# Wybrany fragment
****************************************
Baczyński jak Hamlet

Kordian Piwowarski opowiada o ojcu, debiucie u boku Katarzyny Figury i kolanach Jana Himilsbacha. Właśnie nakręcił film o Krzysztofie Kamilu Baczyńskim.

Aktualizacja: 02.04.2013 10:12 Publikacja: 02.04.2013 10:03

Kordian Piwowarski

Kordian Piwowarski

Foto: materiały prasowe

Red

Kordian. Rzadkie imię.

Kordian Piwowarski:

Podobno dziadek czytał przy posiłkach Juliusza Słowackiego. Ja jestem Kordian, mój brat – Cyprian, a siostra miała dostać Balladyna, ale stanęło na Karina. Inspiracje romantyczne są ewidentne.

Spotkanie z "Baczyńskim"

Dzisiaj o 13.00 gośćmi programu "Nie rób scen" będą Kordian Piwowarski, reżyser filmu i Bartosz Chajdecki, kompozytor. Zadaj pytanie na Facebooku

Rozmowa pochodzi z tygodnika "Przekrój"

A pan robi film o innym poecie. Ależ ten pana Baczyński to laluś.

Im dłużej mu się przyglądałem, tym bardziej odkrywałem w nim sprzeczności. Ci, którzy jeszcze go pamiętają, opowiadali, jak tuż przed wybuchem powstania warszawskiego przyszedł do konspiracyjnego lokalu przy ulicy Focha po przydział butów dla swych żołnierzy. Ledwo trzymał się na nogach, bo musiał przebiec kilka ulic. Astmatyk, delikatny, melancholijny jedynak, nie nadawał się na wojskowego. A został symbolem żołnierskiego poświęcenia. Małomówny, zamknięty w sobie, a dowodził plutonem. Nieśmiały, a zgłosił mieszkanie jako skrytkę na broń AK, co groziło śmiercią całej rodziny.
****************************************
# Dane
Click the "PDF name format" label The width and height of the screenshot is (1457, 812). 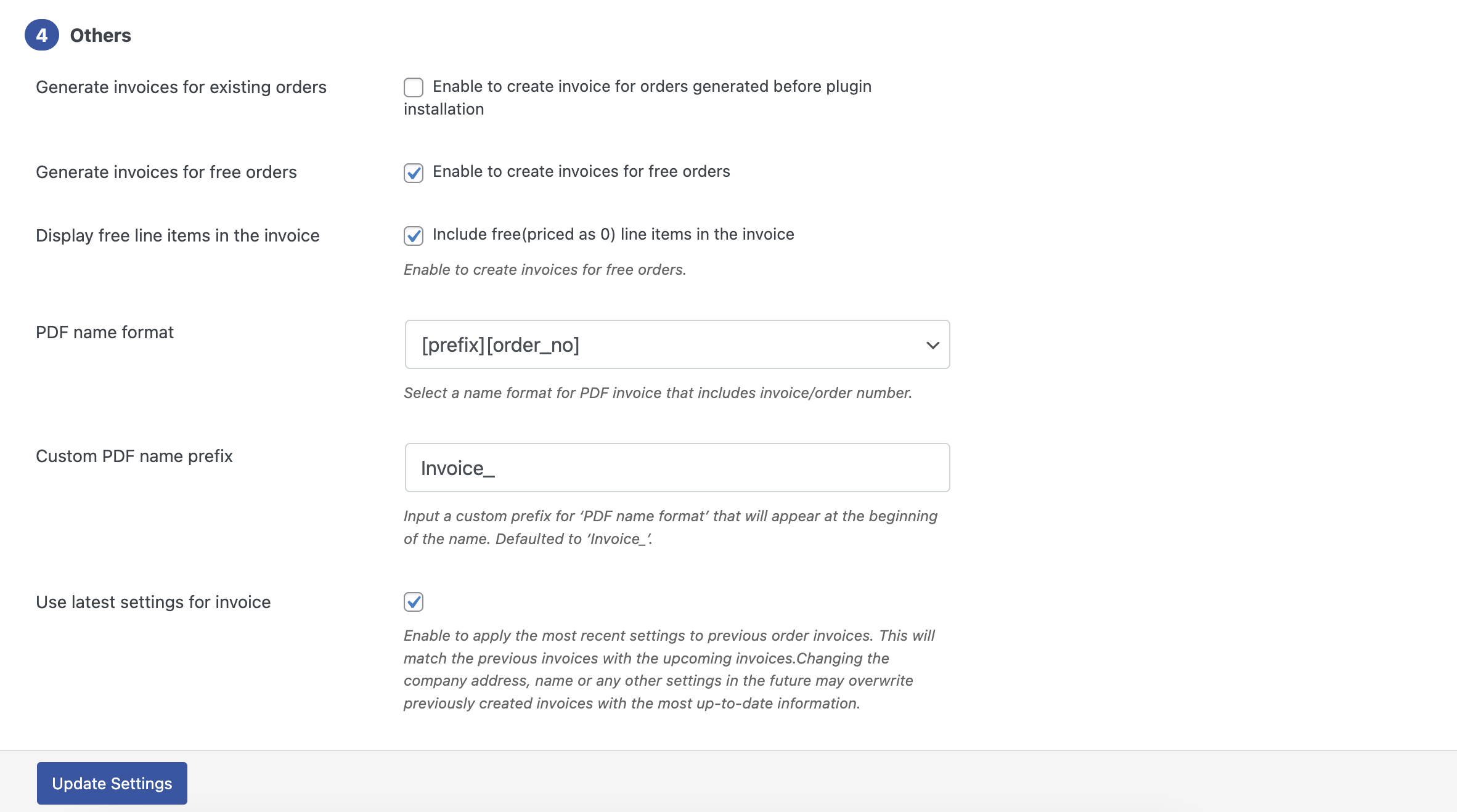click(104, 332)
****************************************
# Polecenia
1 - Przetłumacz na angielski zdanie z wywiadu o filmie o Baczyńskim: „Małomówny, zamknięty w sobie, a dowodził plutonem.”
2 - Podaj ciąg dalszy wywiadu o filmie o Baczyńskim, zaczynając po jego ostatnim zdaniu.
Dane pochodzą z innego źródła.

# Odpowiedzi po kolei
1 - Taciturn and withdrawn, yet he commanded a platoon.

2 -
W jednej ze scen filmu Baczyński bierze udział w akcji wysadzania pociągu na trasie Tłuszcz – Urle. Wszyscy, łącznie z nim jako dowódcą, zachowują się jak dzieci.

To były dzieci. Chłopcy po 16 lat. Krzysztof miał wtedy 22 lata. Z drugiej strony jego wiersze są niesamowitym dokumentem doświadczeń całego pokolenia, które zdecydowało się walczyć o wolną Polskę. Wiele osób pisało poezję, ale to on najlepiej uchwycił wątpliwości swoich rówieśników. Dla mnie to współczesny Hamlet, który miał podobny dylemat – być czy nie być. Żyć tu i teraz, robić to, co się umie najlepiej, w warunkach, jakie stwarzali hitlerowcy, czy walczyć i zginąć.

Jan Kott opowiadał, że powstanie warszawskie było pierwszą rewolucją seksualną w XX w. Wszyscy wiedzieli, że zginą, ale nikt nie chciał umierać jako prawiczek i dziewica. Miał pan szansę pokazać powstanie nieco mniej posągowo. Dlaczego u pana całe to towarzystwo jest niewinne jak aniołki?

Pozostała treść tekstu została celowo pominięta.